- [GIVEN TASK]:
Answer these questions from the passage on the dictatorship of the proletariat:
(a) Until the final victory of communism, in what form is the political organization of society preserved?
(b) According to the passage, what three things is the "state of the entire people" in the Soviet Union without?
(c) What publication, issue number, year, and page are cited for the quotation about economic efficiency?

- [PASSAGE PROVIDED]:
>>>>>
Until the final victory of communism is achieved, the historical period of the construction of socialism is characterized by the preservation of the political organization of society in the form of the state of the dictatorship of the proletariat. In this period, the dictatorship of the proletariat and its economic, organizational, educational and repressive functions go through a dialectical process of growing stronger and more perfect, which goes on right up until the internal and external conditions for the withering away of the state are created universally.
The view of the soviet revisionists on the transformation of the dictatorship of the proletariat into the socialised state of the entire people after the construction of the economic base of socialism, when classes still exist, is an anti-Marxist, counterrevolutionary view, to disguise the social-fascist dictatorship established by the revisionist bourgeoisie. In reality, the so-called "state of the entire people," which has been established today in the Soviet Union, is a state without the working class at the head, without the leadership of its party and without the Marxist-Leninist ideology. This type of state represents the political domination of the new bourgeoisie, its dictatorship, which oppresses, enslaves and exploits the working class and the other masses of the working people, which protects the restored capitalist order by force of arms and other means of coercion.
The open abandonment by the Soviet revisionists of the scientific Marxist-Leninist concept of socialism comes out clearly, also, when they proclaim the development of the productive forces as the only decisive factor of its construction. "In the conditions of developed socialism," write the ideologists of Soviet revisionism, "the problem of the economic efficiency of social production emerges as primary. Raising this efficiency constitutes the decisive condition for the construction of socialism" (Voprosi Ekonomiki No 5, 1975, p.77).
<<<<<
- [GIVEN MATERIAL]:
>>>>>
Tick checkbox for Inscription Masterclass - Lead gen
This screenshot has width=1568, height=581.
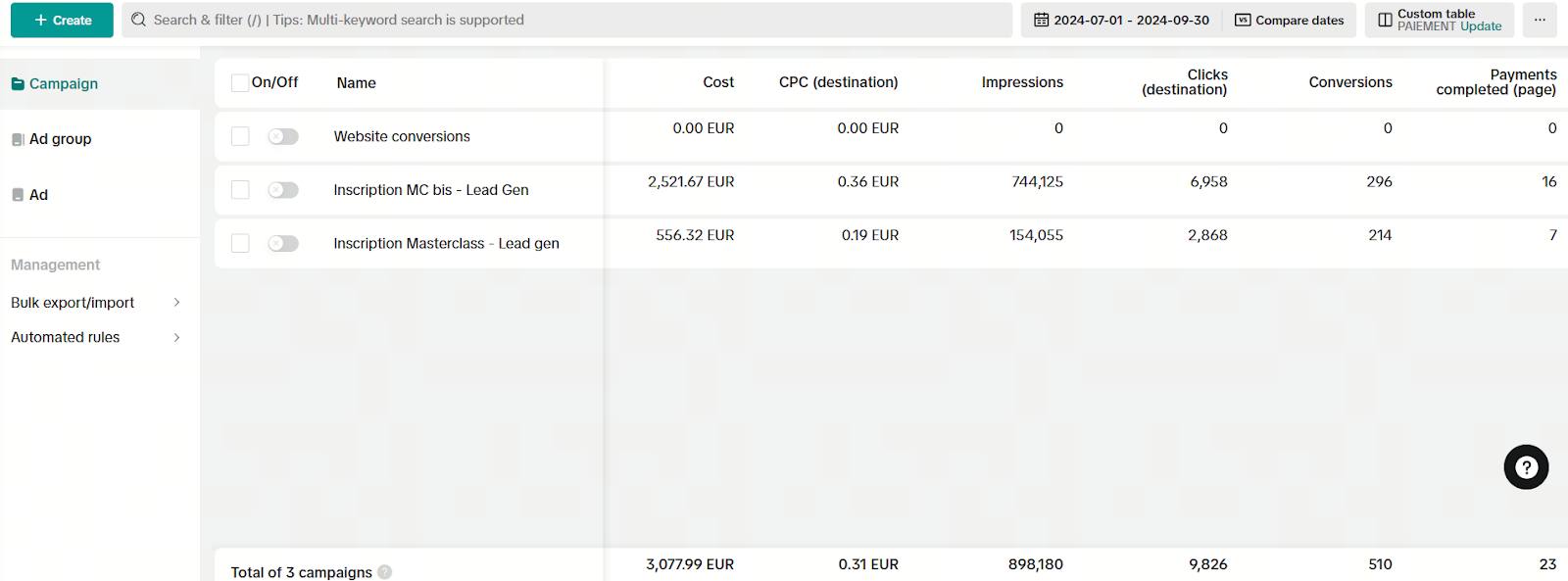tap(240, 243)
<<<<<
- [RESPONSE TO THIS TASK]:
(a) The state of the dictatorship of the proletariat.
(b) The working class at the head, the leadership of its party, and the Marxist-Leninist ideology.
(c) Voprosi Ekonomiki, No 5, 1975, page 77.